Professor Vladimir Minin, who typically teaches the courses, requests that we do not post his lecture notes or homework solutions on the Wiki. However, I got permission to add the homework problems and practice exam questions. The homeworks (for Fall 2010) are merged into one file here and the practice problems (not necessarily actual exam questions, just good practice) can be found here. These two documents should give a good idea for what material is actually covered.
STAT 516 typically had a homework assignment due each week, and a midterm and final examination. STAT 517 has a slightly different format, in that there are fewer assignments and a large "project" at the end of the quarter. From what I understand the project is a literature review on a paper of choice.
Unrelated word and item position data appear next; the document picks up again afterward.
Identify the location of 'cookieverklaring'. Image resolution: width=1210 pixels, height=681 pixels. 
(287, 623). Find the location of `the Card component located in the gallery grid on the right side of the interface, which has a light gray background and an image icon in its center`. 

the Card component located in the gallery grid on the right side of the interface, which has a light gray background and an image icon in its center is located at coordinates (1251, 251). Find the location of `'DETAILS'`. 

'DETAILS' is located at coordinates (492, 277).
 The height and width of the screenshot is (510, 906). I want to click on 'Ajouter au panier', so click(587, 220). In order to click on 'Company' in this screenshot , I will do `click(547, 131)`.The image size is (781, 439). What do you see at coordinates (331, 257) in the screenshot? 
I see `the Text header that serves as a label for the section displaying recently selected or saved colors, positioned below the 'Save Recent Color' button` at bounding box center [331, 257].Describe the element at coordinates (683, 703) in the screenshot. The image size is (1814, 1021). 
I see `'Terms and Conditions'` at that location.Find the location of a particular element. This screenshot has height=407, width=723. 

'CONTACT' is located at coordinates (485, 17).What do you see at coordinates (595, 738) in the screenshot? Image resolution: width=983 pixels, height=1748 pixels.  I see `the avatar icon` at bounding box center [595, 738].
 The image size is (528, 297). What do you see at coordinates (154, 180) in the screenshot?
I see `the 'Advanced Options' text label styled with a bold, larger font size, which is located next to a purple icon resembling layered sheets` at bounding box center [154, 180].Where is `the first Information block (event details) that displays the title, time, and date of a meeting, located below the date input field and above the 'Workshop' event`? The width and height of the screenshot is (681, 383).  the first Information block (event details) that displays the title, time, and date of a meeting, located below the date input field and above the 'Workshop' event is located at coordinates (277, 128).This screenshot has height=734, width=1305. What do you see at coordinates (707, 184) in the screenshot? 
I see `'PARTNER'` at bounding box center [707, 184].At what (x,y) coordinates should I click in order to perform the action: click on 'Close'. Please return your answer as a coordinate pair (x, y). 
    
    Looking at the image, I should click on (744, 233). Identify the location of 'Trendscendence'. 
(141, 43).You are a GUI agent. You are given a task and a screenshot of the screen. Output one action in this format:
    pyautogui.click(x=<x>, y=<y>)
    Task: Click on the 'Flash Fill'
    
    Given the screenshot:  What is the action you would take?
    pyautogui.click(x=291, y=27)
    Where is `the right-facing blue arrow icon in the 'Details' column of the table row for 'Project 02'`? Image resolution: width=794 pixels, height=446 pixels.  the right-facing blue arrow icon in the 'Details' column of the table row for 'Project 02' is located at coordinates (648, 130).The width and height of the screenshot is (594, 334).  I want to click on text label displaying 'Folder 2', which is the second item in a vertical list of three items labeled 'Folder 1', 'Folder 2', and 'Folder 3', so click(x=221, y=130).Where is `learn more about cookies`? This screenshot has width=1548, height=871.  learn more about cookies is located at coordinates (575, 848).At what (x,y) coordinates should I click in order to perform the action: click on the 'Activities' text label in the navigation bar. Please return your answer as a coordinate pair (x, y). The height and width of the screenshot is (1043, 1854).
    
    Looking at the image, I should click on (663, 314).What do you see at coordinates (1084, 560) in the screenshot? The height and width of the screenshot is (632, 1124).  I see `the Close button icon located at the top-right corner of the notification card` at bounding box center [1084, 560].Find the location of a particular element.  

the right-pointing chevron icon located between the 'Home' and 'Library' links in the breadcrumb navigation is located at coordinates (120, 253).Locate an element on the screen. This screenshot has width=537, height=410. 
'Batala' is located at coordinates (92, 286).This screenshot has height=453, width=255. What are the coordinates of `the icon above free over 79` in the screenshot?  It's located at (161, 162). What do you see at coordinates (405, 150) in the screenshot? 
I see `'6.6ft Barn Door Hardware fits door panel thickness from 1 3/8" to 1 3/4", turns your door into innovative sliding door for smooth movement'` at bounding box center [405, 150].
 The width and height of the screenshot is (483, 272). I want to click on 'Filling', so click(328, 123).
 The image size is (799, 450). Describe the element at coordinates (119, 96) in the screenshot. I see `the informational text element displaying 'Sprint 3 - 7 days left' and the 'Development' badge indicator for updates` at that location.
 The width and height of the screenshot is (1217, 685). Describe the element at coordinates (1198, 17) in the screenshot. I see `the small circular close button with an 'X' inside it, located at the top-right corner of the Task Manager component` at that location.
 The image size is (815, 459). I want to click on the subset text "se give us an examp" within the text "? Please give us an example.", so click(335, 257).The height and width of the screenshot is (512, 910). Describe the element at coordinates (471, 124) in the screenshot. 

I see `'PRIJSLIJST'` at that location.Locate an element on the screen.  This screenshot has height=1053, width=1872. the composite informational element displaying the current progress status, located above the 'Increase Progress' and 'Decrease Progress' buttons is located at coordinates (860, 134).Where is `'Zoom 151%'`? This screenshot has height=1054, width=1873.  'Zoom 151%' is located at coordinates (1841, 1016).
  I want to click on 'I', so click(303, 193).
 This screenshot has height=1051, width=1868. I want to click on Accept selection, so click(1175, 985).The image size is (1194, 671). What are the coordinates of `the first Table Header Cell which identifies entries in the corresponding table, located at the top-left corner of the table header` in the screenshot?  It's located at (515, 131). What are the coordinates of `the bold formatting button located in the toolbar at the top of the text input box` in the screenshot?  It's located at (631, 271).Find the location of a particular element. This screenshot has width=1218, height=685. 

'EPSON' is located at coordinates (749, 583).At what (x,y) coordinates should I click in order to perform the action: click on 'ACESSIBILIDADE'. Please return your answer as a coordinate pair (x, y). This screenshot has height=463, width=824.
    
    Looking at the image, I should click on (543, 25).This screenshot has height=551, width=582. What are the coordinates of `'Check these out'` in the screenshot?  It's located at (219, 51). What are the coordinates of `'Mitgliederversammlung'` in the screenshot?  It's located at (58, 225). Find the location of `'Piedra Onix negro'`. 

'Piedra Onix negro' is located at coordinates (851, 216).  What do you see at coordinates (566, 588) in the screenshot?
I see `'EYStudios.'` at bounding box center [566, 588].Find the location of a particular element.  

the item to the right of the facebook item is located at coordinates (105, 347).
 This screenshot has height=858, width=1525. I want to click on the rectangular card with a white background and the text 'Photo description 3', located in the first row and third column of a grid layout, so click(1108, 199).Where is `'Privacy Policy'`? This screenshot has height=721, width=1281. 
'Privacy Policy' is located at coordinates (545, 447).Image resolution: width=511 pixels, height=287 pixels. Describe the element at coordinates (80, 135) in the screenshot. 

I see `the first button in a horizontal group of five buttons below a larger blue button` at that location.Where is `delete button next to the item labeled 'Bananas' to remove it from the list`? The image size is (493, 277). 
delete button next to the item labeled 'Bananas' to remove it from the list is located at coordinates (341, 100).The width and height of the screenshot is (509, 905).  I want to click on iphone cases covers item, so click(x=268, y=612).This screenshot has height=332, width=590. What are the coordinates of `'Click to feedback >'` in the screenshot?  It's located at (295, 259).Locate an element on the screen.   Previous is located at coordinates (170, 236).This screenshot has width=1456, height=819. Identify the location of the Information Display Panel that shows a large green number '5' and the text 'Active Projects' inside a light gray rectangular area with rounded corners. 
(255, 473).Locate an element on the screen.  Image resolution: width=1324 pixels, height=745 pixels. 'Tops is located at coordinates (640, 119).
In our cohort there was not a lot of mathematical statistics background, and I would recommend working through some of those concepts before starting the class. For me in particular maximum likelihood estimation and Bayesian inference would have been very helpful, so that the "review" is actually that. In addition a better understanding of some of the limit theorems (SLLN, CLT) would have been nice preparation for the build-up to the Ergodic theorem. I never took STAT 481, but it looks like that would be a good introduction. I did take STAT 394/395 and found those to be very helpful.
In terms of programming we started off with some basic simulations and built up to pretty involved MCMC by the end of the quarter. So some previous experience coding will be helpful. Note that he allows you to use any high-level language, but as a qermie R should be an obvious first choice.